- **Brief**
Write out the lines of the items word for word, starting at the line with "This screenshot has height=488, width=780." and running through the line with "click(x=21, y=62)", both included. Leave the pictures out of your answer.

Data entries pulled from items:
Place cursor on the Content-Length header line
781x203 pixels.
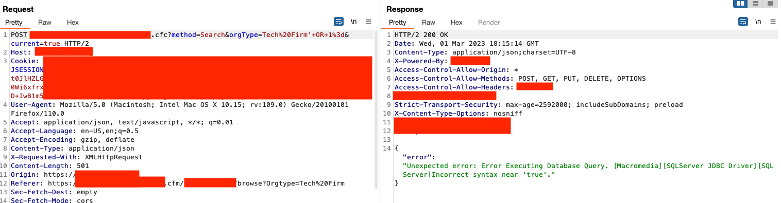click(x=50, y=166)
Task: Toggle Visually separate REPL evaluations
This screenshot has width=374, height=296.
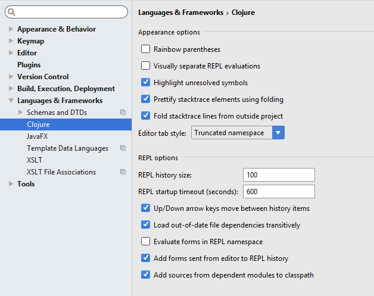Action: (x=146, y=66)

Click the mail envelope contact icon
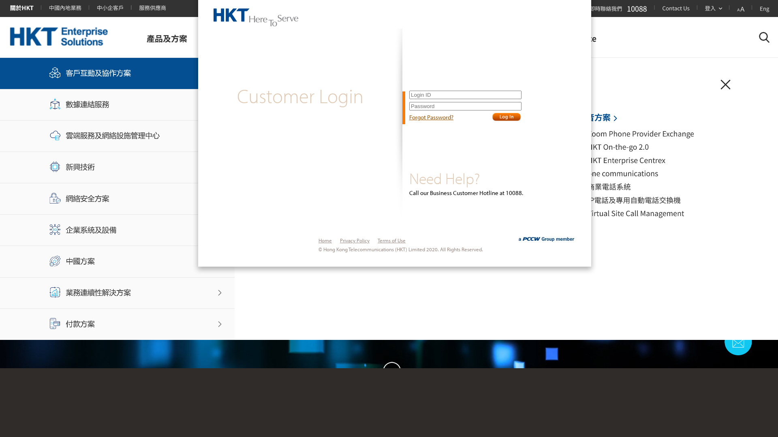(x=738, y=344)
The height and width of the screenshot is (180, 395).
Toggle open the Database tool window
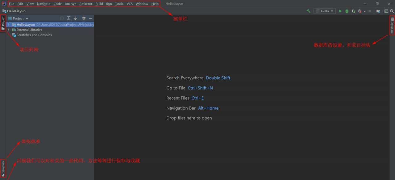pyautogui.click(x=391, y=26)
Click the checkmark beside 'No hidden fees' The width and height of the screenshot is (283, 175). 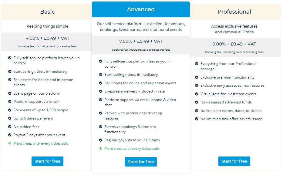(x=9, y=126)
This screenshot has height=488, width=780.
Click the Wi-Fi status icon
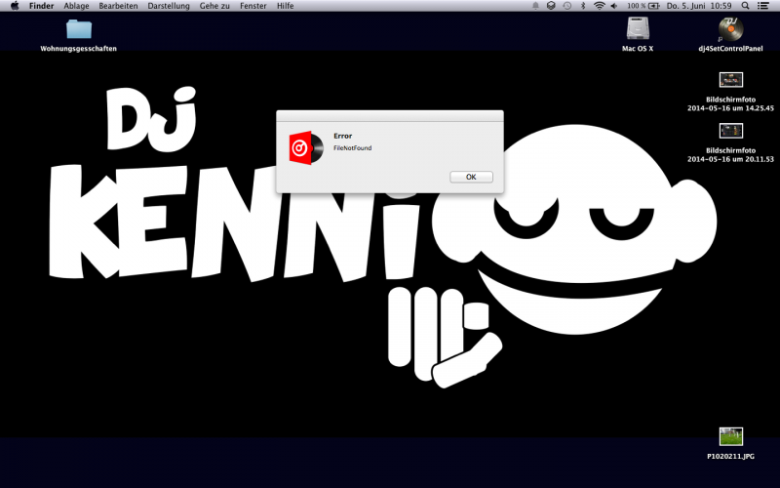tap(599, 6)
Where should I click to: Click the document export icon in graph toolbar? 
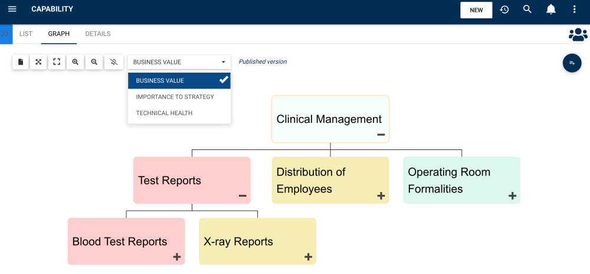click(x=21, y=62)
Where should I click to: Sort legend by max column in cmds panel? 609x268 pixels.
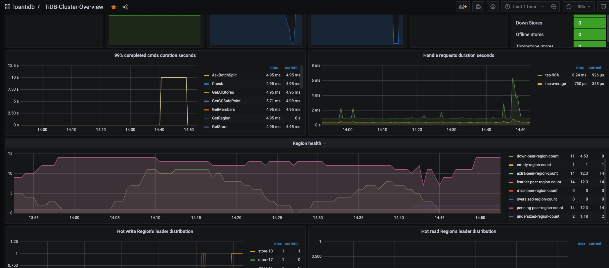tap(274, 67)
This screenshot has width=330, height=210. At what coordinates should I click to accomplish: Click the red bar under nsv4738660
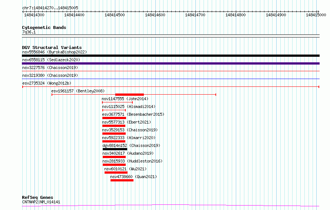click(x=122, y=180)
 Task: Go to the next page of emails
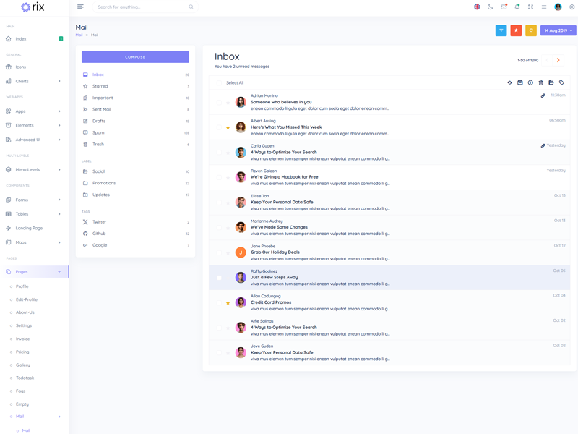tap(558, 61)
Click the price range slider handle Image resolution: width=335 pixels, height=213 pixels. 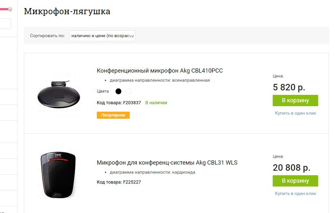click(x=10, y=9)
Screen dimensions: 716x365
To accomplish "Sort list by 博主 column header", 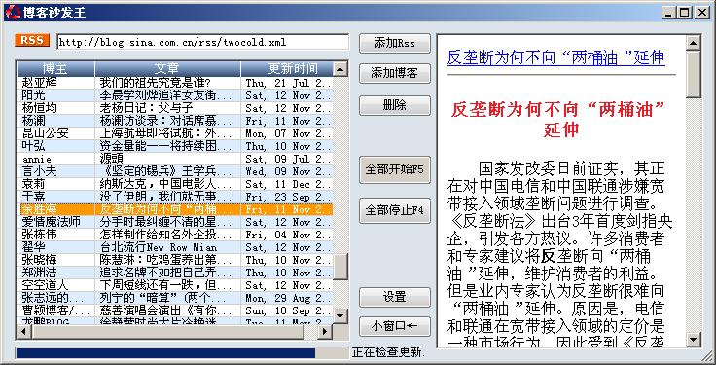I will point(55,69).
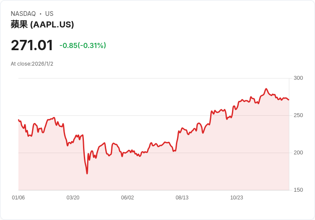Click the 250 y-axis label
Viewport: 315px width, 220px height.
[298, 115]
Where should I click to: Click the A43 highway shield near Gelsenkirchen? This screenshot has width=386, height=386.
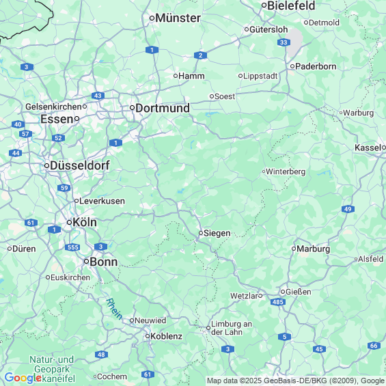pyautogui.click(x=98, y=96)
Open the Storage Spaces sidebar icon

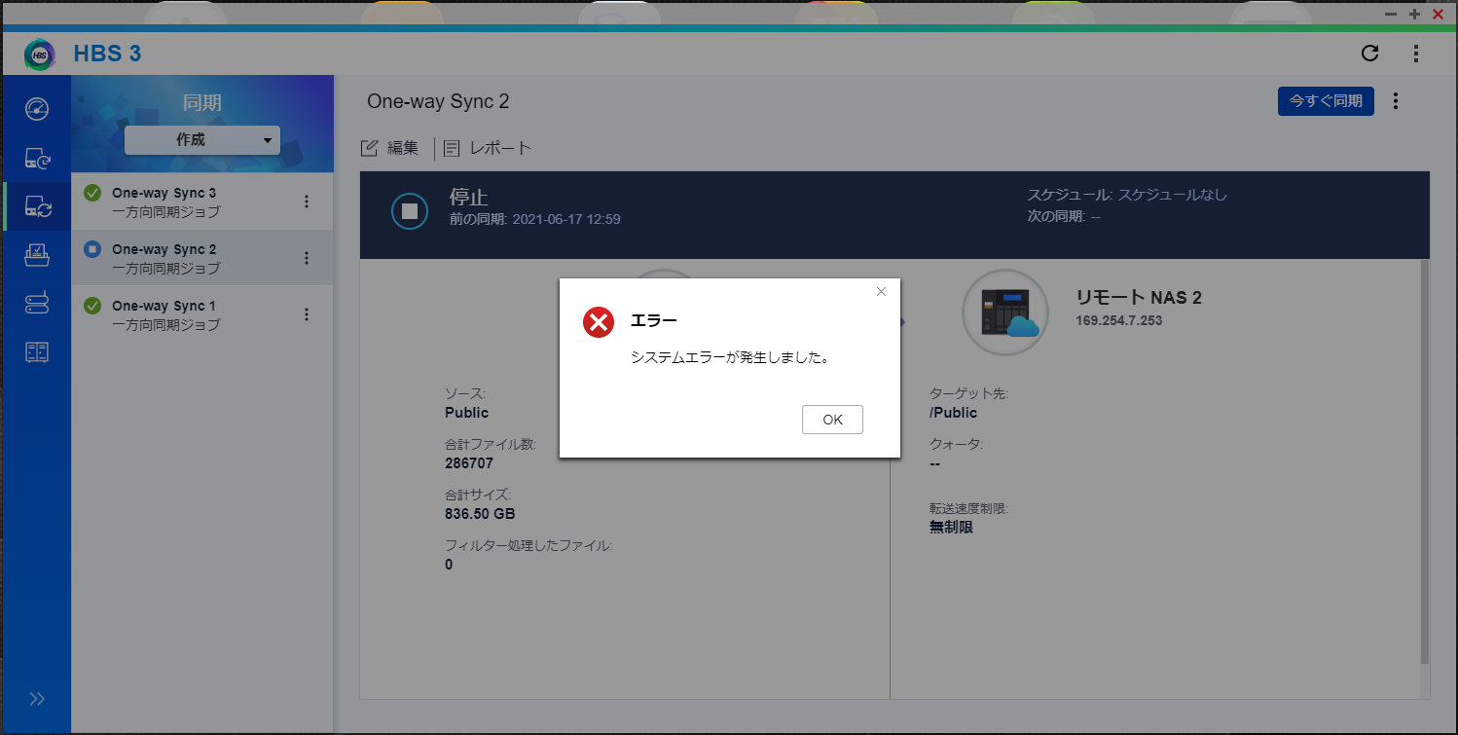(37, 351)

- **Expected answer**
This screenshot has height=488, width=780.
Click the Wi-Fi status icon
tap(599, 6)
Where should I click to: Click the document export icon in graph toolbar? 
click(x=21, y=62)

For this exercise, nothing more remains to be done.